**Problem requirements:** Look through the records below, and copy out every line that holds the string "legend".

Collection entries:
---------------
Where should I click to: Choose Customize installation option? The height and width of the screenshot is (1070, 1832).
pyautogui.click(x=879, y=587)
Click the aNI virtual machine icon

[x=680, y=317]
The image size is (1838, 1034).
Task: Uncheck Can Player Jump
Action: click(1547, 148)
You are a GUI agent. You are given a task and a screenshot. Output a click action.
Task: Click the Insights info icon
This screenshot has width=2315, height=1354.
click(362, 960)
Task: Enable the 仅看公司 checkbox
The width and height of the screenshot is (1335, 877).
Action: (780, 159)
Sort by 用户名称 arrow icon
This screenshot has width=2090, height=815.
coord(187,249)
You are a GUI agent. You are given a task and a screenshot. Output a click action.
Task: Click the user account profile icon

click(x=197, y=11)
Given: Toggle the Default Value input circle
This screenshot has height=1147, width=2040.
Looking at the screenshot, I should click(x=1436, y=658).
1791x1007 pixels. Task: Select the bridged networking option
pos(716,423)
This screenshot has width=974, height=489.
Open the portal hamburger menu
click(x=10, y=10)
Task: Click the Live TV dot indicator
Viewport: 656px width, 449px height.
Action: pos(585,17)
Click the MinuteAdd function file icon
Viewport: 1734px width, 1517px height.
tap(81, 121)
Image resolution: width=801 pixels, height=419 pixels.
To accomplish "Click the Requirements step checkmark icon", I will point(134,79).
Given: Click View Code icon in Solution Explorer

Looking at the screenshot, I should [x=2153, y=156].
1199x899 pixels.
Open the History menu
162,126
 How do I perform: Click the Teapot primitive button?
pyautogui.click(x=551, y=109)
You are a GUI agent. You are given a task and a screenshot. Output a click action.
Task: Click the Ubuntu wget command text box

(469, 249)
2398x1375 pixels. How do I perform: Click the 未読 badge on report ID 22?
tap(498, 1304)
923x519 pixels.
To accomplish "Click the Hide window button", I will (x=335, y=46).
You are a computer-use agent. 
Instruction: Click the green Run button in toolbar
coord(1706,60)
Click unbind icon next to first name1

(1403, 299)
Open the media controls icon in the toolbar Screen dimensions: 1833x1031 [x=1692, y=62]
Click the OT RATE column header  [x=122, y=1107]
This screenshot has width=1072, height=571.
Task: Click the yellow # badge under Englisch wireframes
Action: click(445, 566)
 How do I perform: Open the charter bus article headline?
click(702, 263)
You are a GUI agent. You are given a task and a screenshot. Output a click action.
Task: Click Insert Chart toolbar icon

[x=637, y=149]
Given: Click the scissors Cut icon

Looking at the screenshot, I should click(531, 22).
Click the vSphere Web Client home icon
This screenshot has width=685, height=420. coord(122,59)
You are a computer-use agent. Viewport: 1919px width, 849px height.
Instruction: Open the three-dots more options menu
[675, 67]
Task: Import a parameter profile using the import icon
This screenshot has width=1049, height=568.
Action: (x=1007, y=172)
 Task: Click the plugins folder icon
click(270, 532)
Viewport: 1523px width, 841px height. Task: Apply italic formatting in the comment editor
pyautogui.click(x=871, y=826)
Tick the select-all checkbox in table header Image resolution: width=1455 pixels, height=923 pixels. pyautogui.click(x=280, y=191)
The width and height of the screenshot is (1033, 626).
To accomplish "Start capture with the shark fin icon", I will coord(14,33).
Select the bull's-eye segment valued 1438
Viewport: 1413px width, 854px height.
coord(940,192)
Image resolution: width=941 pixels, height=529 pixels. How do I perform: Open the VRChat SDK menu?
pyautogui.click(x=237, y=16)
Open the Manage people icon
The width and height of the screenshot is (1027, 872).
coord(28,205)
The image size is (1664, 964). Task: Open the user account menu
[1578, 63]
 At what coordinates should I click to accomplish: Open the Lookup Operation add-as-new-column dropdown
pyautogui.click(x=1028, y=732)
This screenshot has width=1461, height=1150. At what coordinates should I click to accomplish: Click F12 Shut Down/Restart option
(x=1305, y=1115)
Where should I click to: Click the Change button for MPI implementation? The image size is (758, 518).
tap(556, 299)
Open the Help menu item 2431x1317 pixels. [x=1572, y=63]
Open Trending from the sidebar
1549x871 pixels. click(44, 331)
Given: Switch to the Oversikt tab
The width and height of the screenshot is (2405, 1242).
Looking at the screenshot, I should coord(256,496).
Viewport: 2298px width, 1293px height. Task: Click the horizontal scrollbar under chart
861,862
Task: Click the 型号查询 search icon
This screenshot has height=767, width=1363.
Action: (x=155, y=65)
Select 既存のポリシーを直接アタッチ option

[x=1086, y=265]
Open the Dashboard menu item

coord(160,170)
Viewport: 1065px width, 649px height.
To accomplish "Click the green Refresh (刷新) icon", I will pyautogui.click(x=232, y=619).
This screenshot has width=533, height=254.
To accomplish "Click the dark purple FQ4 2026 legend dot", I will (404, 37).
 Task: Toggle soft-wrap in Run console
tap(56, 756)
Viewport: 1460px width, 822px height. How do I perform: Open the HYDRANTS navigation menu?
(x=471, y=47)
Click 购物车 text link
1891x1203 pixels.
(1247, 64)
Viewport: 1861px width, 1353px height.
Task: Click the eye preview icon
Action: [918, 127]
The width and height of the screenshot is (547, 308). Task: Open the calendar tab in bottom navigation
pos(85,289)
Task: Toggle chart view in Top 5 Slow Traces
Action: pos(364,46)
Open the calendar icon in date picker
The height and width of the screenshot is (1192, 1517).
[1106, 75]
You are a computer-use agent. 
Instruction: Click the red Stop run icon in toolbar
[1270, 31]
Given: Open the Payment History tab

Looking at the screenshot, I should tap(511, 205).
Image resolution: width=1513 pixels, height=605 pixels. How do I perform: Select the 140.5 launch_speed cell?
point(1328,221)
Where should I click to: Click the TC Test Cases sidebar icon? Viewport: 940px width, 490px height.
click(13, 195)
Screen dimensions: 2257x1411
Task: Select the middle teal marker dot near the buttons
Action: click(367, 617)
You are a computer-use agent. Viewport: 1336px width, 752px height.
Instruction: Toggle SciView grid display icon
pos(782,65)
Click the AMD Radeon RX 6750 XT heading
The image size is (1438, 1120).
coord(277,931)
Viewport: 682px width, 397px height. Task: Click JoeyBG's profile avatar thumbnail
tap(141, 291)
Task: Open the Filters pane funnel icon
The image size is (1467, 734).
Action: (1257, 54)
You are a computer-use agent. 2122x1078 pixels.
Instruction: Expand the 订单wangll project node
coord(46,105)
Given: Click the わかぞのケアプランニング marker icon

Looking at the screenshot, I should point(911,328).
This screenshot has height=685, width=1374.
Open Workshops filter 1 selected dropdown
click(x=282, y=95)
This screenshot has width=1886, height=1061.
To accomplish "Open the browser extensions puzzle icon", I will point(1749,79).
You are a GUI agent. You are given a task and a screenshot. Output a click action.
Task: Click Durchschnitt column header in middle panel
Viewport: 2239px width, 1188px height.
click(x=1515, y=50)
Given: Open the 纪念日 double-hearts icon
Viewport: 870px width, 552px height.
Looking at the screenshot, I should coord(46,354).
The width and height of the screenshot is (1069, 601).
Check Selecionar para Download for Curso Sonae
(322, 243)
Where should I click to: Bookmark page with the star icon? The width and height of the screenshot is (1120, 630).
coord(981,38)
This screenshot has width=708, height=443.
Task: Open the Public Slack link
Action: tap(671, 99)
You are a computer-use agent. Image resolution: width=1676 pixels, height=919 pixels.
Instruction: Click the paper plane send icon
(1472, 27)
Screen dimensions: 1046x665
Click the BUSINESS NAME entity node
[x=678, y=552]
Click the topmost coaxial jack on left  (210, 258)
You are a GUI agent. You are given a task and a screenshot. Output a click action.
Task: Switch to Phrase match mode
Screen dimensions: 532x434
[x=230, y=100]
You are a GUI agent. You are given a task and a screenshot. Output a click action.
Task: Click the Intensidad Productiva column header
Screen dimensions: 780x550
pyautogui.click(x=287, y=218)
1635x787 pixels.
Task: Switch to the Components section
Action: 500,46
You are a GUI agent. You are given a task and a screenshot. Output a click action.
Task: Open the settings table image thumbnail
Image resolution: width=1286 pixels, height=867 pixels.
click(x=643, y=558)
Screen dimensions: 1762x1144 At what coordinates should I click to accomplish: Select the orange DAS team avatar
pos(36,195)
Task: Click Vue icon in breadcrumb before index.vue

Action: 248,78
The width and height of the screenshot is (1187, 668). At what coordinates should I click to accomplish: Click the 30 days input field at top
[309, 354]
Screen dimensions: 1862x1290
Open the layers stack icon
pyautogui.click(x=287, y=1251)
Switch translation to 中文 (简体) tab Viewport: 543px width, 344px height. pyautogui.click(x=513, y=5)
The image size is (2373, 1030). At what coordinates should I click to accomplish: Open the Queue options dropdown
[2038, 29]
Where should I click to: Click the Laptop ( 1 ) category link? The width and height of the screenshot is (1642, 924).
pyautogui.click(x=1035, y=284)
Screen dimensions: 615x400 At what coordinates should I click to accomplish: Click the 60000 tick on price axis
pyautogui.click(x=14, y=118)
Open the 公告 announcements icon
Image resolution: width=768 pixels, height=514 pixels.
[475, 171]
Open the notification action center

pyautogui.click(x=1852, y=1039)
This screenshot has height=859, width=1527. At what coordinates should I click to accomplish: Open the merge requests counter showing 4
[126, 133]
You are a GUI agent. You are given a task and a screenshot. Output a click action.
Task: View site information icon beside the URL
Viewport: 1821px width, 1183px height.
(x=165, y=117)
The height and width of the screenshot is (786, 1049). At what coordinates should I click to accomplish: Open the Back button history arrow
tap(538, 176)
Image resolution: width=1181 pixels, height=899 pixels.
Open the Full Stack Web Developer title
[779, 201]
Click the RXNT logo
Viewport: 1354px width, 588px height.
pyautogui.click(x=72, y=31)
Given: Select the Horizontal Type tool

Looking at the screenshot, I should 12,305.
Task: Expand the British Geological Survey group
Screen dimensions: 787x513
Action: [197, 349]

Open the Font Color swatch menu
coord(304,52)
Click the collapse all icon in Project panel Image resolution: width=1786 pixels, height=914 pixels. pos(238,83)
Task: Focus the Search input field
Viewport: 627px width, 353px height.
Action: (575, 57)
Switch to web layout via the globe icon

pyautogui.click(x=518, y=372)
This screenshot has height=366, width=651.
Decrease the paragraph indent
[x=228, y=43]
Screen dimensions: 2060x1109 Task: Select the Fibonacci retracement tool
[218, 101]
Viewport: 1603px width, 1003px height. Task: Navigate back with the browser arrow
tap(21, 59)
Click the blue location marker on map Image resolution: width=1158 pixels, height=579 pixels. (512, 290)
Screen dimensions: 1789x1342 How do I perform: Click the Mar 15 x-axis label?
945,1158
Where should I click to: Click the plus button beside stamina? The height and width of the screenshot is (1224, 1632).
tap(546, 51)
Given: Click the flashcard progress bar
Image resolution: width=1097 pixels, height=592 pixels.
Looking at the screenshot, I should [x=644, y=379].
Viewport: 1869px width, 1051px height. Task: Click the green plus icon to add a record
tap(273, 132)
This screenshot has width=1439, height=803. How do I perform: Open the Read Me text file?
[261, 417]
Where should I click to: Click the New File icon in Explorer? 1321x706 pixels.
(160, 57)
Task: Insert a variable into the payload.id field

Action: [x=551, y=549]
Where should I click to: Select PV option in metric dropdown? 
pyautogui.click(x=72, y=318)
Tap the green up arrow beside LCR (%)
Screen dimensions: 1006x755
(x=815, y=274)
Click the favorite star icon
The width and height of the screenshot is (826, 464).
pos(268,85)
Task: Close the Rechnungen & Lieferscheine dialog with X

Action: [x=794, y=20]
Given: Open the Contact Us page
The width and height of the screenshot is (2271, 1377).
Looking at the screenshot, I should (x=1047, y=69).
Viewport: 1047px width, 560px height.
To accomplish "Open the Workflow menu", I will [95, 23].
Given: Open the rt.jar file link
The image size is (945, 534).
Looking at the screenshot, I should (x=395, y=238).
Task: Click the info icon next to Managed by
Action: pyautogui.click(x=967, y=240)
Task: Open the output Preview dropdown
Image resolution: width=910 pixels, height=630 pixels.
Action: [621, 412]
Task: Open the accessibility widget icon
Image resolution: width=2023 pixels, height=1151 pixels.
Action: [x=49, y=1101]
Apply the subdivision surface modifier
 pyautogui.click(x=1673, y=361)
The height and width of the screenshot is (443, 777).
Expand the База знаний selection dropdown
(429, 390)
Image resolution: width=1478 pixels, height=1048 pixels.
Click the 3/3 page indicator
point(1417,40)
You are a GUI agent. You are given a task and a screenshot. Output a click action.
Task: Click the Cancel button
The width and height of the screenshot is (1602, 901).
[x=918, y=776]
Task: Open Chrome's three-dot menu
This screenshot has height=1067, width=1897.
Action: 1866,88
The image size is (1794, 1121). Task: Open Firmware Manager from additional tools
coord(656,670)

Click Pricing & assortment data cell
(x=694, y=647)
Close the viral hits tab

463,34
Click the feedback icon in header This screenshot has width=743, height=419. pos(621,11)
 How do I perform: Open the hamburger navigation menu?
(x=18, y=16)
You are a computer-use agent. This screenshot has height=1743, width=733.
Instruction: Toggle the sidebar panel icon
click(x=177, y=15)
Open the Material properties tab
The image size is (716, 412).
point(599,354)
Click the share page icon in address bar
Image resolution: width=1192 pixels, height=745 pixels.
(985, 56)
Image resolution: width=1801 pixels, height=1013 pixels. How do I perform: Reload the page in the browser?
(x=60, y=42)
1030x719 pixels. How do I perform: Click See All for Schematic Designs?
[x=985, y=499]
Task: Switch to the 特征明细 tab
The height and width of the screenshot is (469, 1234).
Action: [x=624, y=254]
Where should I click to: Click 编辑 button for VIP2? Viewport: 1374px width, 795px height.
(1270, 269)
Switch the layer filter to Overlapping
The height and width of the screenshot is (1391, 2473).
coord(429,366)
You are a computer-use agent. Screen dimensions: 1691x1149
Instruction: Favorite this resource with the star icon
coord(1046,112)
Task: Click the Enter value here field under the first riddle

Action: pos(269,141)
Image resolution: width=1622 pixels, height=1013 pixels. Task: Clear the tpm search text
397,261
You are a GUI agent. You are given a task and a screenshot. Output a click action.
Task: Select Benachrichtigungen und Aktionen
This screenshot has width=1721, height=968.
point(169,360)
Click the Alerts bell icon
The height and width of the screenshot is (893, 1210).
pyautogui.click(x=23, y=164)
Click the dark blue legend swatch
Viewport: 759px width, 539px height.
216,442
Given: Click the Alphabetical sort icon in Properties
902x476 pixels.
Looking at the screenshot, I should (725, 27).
---------------
**Your solution:**
To accomplish "Click the dark purple FQ4 2026 legend dot", I will (404, 37).
Click the dark blue legend swatch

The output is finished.